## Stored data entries
========================================

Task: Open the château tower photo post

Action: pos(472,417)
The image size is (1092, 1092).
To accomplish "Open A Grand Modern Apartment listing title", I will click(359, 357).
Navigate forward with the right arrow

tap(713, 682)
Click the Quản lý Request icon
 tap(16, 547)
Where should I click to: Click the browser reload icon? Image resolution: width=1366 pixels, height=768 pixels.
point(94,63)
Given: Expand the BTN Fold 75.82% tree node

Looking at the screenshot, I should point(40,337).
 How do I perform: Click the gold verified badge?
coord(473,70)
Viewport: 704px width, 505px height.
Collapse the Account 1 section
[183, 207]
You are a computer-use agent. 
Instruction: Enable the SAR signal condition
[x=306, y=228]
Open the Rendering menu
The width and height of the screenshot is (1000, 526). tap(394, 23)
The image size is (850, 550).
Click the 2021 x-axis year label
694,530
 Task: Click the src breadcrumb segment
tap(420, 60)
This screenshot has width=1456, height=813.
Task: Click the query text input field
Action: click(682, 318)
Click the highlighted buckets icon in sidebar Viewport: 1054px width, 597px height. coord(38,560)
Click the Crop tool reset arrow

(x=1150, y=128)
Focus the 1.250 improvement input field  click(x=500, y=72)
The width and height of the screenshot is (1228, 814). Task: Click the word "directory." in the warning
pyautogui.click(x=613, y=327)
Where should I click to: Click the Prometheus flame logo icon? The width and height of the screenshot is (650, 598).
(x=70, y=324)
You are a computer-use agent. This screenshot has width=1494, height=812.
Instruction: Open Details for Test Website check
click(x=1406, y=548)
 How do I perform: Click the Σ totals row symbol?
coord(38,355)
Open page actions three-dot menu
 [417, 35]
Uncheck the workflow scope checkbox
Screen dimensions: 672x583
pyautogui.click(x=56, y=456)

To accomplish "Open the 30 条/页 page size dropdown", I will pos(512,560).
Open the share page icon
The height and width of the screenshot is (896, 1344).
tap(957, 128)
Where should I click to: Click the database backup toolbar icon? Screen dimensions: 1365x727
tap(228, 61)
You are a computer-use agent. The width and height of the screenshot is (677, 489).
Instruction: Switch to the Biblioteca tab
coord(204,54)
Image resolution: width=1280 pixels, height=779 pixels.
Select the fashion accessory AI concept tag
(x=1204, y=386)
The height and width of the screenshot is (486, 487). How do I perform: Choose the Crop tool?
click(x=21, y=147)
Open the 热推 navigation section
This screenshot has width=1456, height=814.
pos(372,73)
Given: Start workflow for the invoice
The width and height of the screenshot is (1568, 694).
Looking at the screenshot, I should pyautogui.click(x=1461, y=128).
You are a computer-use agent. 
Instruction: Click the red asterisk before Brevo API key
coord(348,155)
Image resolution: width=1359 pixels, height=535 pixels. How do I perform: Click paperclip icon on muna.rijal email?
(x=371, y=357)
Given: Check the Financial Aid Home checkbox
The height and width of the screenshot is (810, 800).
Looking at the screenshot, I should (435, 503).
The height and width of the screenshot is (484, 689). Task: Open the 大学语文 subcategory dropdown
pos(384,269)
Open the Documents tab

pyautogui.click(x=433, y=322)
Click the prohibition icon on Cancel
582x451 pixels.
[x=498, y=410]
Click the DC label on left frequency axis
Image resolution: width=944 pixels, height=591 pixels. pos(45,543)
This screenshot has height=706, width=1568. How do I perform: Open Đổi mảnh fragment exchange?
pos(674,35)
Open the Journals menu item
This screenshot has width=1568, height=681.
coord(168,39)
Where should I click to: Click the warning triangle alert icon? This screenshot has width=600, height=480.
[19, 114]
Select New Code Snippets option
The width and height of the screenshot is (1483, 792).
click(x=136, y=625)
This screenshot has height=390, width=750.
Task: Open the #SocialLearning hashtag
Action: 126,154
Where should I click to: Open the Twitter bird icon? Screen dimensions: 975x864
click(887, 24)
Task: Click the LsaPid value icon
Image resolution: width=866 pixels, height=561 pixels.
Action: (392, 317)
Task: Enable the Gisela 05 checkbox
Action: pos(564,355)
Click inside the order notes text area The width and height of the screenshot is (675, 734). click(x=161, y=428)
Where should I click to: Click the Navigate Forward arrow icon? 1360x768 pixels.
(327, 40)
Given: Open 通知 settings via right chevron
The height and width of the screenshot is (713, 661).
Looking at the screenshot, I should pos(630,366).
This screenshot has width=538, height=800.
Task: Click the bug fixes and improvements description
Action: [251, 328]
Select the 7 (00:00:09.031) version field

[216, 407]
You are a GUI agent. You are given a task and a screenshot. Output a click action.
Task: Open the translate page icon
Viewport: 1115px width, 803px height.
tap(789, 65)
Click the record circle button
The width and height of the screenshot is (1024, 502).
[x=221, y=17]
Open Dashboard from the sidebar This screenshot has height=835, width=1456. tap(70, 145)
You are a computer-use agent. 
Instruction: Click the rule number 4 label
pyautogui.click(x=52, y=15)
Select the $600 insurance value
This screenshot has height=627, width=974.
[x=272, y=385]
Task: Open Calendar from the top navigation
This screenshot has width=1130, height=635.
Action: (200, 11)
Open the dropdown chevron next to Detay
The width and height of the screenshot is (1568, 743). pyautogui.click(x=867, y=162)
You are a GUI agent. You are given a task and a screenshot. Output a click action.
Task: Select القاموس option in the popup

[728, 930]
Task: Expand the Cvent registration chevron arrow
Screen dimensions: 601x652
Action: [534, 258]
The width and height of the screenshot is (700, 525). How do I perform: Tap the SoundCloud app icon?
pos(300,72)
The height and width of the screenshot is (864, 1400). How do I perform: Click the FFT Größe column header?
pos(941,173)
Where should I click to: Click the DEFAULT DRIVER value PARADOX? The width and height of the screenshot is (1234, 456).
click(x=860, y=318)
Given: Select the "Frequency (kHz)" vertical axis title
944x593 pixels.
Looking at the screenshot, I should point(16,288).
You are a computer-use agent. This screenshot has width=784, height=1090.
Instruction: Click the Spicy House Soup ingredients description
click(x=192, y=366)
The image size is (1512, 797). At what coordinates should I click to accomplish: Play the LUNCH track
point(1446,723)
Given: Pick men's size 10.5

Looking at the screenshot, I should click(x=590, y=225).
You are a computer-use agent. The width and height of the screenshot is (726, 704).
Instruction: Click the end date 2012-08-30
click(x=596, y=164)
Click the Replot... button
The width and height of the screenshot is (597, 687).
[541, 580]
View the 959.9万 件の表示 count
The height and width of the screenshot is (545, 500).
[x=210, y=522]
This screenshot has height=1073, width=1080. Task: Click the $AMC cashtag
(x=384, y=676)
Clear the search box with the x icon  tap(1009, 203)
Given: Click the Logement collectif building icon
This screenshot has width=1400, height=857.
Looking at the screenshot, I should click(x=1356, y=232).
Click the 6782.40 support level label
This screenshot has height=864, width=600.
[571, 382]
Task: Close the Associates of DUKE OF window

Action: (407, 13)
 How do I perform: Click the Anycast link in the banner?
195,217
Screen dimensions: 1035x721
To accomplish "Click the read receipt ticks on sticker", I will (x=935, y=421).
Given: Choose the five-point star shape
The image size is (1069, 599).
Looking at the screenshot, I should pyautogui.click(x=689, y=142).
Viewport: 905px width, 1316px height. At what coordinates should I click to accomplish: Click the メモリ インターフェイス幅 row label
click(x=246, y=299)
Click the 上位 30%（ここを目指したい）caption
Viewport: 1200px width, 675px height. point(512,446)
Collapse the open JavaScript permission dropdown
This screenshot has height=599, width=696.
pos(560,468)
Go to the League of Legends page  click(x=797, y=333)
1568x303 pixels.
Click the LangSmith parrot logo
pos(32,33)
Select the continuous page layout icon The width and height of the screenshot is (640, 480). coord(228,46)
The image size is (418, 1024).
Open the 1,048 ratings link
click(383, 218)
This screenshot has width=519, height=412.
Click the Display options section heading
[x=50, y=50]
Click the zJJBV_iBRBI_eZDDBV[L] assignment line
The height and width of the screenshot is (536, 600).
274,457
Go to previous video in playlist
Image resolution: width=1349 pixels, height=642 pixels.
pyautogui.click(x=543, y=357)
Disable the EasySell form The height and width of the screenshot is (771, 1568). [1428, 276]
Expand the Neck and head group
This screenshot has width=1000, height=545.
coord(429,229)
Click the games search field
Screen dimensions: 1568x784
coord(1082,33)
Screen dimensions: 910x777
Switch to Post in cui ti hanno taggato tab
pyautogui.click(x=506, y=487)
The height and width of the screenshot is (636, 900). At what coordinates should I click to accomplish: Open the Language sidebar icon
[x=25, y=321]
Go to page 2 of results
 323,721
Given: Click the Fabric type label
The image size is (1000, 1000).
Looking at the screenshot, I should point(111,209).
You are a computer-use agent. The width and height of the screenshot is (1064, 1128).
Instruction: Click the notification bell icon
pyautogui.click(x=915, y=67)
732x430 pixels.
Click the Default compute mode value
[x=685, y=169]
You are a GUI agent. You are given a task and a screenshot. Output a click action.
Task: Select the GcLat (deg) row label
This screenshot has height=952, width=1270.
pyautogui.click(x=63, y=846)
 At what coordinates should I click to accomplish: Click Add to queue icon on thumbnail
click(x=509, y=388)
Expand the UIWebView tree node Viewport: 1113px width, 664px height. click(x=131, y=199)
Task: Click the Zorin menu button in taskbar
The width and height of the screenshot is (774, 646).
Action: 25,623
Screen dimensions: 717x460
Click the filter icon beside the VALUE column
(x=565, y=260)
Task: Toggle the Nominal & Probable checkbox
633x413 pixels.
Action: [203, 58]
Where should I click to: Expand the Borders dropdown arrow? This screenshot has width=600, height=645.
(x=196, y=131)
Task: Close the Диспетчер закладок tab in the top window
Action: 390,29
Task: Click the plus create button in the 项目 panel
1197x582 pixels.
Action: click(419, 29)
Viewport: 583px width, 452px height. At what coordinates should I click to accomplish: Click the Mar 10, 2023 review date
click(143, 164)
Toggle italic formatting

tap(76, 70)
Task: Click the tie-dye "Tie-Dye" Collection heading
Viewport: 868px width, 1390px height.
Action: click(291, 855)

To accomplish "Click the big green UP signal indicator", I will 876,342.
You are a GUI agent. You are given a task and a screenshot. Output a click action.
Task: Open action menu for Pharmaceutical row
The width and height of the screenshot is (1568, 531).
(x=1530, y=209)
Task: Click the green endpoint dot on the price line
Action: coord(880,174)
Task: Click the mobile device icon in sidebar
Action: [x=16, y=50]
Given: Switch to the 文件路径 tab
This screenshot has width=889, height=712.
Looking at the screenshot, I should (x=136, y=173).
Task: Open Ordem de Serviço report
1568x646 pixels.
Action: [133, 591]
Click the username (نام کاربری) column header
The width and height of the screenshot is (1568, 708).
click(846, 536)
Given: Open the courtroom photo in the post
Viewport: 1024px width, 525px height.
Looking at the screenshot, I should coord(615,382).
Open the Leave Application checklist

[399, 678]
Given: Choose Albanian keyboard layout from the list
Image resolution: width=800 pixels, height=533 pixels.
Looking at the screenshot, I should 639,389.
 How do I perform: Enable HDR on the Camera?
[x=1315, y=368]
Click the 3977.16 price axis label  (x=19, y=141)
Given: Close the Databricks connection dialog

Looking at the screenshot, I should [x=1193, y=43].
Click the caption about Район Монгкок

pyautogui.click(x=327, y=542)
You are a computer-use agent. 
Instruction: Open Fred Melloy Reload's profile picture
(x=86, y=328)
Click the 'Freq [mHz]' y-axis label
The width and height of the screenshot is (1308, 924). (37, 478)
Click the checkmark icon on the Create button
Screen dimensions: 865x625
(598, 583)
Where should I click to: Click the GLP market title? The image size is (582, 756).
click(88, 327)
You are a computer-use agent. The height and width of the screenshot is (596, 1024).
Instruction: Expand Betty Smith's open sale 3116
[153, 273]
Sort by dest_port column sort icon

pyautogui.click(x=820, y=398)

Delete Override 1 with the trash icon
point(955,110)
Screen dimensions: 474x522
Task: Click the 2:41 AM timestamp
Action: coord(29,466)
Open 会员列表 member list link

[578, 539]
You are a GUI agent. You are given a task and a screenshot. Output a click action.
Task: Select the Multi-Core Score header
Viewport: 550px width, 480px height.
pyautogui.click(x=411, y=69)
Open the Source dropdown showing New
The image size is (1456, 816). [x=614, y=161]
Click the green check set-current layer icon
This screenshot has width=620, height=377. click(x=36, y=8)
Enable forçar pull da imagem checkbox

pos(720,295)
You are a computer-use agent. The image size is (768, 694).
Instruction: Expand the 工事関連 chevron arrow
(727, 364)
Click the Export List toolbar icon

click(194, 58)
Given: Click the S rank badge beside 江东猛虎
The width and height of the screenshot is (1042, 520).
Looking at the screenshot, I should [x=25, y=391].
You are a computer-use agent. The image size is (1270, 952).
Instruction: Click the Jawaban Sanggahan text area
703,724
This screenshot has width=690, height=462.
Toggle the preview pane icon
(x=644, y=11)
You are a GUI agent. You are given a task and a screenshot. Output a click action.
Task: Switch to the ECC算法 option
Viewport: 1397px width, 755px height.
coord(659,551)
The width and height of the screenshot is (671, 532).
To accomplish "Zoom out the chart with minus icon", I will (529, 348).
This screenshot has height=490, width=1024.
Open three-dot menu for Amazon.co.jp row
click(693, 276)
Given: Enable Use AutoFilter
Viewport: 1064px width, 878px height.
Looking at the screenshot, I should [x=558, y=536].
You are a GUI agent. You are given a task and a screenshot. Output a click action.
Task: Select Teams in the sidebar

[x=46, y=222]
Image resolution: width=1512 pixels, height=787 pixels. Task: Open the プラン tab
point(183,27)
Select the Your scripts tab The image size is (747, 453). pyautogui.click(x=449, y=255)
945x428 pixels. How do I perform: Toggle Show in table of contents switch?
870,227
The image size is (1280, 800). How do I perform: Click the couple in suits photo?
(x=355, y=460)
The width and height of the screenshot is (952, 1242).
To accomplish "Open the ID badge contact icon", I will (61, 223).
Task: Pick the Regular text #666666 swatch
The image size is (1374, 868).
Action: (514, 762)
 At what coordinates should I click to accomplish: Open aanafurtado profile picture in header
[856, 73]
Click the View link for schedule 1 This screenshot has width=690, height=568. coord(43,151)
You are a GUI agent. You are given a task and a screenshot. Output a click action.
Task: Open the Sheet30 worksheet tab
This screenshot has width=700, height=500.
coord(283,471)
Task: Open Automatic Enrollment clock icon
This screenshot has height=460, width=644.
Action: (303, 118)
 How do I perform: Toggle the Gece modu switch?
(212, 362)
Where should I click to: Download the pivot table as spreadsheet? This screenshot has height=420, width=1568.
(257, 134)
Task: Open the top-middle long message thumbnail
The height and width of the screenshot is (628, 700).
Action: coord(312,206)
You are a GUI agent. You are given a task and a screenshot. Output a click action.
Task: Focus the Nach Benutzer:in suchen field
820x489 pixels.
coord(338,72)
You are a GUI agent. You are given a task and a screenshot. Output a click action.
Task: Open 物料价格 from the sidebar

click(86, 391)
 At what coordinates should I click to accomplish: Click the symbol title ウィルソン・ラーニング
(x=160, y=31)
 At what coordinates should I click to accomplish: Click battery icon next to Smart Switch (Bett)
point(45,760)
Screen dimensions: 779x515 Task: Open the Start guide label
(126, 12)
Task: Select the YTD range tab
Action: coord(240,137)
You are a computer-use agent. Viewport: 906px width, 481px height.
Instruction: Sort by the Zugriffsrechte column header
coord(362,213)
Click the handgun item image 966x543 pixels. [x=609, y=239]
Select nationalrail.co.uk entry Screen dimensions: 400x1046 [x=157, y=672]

========================================

Filter on the word "layout": copy each matching line from the entries above.

Select the continuous page layout icon The width and height of the screenshot is (640, 480). coord(228,46)
Given: Choose Albanian keyboard layout from the list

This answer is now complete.